Dataset entries:
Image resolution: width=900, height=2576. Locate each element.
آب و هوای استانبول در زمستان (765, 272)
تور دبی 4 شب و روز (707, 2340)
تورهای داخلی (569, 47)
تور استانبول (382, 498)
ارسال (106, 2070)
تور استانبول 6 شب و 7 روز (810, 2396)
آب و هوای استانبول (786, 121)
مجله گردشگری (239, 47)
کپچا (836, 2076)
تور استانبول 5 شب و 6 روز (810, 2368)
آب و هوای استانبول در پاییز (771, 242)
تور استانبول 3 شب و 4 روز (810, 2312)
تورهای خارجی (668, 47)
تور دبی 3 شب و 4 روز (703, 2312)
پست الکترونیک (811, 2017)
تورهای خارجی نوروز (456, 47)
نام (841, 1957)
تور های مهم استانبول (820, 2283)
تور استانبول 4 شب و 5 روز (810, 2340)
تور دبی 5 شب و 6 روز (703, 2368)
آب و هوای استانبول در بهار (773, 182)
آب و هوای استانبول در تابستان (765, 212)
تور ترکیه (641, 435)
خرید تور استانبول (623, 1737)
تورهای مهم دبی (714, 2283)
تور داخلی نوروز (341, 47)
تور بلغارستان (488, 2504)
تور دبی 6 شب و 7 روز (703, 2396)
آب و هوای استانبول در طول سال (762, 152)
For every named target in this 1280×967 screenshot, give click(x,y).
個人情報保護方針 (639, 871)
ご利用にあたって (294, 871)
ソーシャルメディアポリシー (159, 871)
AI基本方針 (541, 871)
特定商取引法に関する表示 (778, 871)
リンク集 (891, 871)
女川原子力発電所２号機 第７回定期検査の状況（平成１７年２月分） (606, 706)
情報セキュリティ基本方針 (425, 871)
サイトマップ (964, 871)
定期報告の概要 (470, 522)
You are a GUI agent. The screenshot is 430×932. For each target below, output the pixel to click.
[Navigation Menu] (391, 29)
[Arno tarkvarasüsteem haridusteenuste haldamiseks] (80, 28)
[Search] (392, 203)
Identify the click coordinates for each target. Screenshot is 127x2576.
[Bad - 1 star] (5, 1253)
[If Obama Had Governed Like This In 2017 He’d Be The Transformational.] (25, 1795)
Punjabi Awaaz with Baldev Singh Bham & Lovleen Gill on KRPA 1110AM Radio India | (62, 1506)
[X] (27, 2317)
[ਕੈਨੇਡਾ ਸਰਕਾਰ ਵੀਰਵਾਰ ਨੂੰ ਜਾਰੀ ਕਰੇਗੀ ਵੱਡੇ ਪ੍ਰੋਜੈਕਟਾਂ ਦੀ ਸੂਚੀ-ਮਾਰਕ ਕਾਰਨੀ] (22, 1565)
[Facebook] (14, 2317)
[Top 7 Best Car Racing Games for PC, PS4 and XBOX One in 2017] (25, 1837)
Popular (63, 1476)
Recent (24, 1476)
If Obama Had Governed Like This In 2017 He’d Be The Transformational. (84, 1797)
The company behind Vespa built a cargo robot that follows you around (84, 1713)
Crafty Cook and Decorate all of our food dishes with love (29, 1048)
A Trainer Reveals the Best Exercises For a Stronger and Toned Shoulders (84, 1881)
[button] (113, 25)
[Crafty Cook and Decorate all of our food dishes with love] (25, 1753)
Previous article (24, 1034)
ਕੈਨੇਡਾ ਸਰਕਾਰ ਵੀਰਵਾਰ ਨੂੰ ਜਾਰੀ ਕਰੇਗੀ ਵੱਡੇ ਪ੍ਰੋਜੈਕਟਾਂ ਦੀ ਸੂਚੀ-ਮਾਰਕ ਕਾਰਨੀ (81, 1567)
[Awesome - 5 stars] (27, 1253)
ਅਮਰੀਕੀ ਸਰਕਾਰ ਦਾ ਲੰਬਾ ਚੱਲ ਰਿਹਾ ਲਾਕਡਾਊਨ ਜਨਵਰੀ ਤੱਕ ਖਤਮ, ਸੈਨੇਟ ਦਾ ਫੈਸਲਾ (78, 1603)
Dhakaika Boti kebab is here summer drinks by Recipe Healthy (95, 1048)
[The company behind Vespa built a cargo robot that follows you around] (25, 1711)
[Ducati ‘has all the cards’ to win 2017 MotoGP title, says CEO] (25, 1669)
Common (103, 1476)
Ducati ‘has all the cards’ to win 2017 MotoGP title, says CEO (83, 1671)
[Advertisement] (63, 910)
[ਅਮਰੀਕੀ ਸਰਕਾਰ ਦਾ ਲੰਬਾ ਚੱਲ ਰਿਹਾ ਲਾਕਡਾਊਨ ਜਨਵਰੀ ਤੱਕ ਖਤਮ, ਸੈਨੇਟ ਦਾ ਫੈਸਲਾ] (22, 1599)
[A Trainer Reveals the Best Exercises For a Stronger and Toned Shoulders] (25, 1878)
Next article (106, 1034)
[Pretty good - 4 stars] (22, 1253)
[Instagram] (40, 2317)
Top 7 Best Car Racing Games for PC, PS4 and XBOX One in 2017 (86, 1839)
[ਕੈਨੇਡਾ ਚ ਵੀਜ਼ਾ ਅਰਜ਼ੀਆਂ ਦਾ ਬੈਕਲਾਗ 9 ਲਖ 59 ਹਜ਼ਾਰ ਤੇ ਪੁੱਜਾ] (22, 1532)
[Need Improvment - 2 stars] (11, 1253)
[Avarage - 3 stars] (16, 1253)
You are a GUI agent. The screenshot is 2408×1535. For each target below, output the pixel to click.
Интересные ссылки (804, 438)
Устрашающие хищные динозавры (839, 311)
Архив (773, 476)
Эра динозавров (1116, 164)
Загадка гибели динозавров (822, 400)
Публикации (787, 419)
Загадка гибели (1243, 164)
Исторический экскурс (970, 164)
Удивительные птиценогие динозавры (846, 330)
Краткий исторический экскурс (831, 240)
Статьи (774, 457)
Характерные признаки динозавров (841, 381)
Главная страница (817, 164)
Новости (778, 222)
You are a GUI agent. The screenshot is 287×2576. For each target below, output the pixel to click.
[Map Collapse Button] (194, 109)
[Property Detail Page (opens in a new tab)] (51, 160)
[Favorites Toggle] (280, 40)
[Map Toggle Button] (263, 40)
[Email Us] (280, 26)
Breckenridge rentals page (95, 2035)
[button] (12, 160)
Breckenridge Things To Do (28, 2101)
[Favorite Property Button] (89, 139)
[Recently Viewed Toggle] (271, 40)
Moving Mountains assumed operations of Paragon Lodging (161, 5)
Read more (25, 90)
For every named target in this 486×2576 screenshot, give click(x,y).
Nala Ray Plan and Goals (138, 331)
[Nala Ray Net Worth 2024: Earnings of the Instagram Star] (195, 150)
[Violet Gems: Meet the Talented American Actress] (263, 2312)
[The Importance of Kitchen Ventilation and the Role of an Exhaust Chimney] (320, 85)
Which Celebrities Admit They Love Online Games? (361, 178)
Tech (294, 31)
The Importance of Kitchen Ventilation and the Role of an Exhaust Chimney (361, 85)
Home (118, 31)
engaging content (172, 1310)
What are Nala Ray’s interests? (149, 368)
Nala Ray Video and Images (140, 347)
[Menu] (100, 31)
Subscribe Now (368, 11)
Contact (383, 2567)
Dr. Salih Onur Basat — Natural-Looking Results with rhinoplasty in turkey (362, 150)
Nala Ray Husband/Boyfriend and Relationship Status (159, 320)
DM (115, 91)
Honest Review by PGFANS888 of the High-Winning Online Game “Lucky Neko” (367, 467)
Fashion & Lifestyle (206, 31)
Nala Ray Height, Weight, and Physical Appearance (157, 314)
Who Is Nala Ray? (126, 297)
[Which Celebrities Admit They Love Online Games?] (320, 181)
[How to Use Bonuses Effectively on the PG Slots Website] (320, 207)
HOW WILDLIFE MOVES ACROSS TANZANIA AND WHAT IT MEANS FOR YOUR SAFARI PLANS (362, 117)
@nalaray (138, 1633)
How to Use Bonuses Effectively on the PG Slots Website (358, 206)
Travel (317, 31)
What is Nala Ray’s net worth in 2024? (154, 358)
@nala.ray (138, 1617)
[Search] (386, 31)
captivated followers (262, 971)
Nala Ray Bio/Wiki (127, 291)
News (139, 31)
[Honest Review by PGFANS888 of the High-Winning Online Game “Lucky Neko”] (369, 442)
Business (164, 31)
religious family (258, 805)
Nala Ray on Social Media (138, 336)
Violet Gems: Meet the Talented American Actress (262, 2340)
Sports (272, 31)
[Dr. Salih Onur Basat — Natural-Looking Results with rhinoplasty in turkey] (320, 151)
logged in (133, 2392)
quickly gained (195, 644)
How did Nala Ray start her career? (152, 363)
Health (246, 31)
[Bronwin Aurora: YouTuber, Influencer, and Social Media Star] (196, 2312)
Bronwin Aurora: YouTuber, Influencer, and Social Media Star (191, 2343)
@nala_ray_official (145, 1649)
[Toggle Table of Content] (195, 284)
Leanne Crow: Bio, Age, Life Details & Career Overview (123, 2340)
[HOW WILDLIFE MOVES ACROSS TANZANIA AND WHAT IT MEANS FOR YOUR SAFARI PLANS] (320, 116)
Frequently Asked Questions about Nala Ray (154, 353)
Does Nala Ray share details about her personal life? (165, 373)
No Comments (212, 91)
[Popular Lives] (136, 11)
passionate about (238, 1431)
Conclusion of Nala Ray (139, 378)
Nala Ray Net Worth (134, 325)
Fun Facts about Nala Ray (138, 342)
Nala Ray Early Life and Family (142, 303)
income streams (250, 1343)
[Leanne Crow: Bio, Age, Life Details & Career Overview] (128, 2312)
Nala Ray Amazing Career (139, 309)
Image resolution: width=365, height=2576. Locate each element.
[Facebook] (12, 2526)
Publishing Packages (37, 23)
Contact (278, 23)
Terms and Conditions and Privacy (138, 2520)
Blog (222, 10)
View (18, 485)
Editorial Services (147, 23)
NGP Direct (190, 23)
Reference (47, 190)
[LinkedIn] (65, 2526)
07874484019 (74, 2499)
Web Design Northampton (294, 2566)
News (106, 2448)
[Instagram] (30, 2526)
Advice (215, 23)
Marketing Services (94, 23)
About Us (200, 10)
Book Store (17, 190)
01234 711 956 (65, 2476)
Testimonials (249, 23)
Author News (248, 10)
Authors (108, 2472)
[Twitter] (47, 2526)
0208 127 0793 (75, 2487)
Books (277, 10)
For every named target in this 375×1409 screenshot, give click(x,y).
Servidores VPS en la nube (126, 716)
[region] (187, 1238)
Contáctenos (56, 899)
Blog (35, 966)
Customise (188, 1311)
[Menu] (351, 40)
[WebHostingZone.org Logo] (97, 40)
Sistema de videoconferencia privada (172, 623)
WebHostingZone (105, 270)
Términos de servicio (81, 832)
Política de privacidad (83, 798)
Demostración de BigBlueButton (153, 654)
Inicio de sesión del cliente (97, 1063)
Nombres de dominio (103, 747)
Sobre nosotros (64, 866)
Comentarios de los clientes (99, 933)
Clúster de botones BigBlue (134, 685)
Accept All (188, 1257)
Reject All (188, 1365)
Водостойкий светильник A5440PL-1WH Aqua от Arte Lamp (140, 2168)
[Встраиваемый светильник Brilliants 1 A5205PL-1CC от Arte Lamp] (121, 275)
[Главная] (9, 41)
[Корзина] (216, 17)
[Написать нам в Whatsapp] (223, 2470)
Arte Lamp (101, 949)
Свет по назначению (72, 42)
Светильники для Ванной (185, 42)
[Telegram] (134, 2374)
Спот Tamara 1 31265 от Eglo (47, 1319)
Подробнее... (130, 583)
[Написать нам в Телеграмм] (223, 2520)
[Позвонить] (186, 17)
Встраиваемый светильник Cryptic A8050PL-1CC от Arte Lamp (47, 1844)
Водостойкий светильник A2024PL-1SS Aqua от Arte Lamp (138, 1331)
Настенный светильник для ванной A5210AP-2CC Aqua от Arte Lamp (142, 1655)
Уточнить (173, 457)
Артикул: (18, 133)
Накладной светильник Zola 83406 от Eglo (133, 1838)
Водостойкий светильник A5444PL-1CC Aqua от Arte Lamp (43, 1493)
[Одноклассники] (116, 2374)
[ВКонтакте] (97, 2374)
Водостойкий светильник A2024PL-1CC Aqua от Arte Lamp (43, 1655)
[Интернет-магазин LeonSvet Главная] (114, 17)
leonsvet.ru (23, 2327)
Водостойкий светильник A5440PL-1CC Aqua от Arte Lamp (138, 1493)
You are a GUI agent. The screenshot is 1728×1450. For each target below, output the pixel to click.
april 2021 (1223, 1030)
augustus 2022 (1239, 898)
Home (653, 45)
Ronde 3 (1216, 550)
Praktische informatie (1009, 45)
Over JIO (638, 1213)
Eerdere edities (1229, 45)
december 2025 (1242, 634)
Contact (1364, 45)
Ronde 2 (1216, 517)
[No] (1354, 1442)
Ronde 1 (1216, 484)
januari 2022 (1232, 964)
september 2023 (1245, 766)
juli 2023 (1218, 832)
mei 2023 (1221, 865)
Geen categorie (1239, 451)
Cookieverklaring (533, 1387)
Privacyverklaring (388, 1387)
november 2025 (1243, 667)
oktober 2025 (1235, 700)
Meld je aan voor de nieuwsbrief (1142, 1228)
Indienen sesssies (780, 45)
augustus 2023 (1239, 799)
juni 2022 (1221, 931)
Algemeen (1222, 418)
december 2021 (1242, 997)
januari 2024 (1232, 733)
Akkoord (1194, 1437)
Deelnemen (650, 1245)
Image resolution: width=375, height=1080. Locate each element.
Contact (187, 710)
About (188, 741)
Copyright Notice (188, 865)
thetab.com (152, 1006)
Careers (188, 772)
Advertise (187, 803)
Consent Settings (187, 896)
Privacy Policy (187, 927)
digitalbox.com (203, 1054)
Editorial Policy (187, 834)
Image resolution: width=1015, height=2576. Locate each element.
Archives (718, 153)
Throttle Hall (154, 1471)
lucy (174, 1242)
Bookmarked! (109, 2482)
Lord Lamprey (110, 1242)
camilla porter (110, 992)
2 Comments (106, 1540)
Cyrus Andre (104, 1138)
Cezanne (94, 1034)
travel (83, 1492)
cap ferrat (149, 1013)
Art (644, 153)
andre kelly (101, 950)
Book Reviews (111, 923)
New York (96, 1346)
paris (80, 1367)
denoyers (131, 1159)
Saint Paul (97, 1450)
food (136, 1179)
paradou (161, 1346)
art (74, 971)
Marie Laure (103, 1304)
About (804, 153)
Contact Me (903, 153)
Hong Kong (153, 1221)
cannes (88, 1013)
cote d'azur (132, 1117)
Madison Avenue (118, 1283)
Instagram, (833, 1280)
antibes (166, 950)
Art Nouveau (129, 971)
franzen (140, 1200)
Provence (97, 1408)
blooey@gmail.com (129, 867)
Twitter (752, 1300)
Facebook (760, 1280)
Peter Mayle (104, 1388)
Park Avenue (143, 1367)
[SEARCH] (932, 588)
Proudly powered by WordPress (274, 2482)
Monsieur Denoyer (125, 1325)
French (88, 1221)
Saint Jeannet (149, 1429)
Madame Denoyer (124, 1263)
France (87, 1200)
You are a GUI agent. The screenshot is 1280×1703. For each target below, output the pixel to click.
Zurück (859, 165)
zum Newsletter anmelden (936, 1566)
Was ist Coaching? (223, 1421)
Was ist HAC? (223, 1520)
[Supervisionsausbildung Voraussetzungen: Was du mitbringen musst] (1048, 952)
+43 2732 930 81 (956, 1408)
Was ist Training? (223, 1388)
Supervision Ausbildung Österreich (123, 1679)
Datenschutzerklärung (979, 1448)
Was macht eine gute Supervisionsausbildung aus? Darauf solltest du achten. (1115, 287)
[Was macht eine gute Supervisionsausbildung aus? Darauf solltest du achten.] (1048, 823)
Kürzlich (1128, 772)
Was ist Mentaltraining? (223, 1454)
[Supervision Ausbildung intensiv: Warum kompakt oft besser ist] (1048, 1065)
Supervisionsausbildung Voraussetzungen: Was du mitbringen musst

- Work required: Take each line above that holds the string "SAFARI" and copy it.

- Solution to the problem:
HOW WILDLIFE MOVES ACROSS TANZANIA AND WHAT IT MEANS FOR YOUR SAFARI PLANS (362, 117)
[HOW WILDLIFE MOVES ACROSS TANZANIA AND WHAT IT MEANS FOR YOUR SAFARI PLANS] (320, 116)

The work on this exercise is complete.